### ENTRIES SHOWN
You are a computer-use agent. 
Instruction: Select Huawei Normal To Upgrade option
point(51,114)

--

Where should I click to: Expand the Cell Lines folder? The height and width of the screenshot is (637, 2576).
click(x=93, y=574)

### TASK GOAL
Give again the rows between the line holding "You are a computer-use agent." and the line holding "point(51,114)", inclusive, switching "Select" to "Choose" and leaving everything else unchanged.

### RESPONSE FOR THIS EXERCISE
You are a computer-use agent. 
Instruction: Choose Huawei Normal To Upgrade option
point(51,114)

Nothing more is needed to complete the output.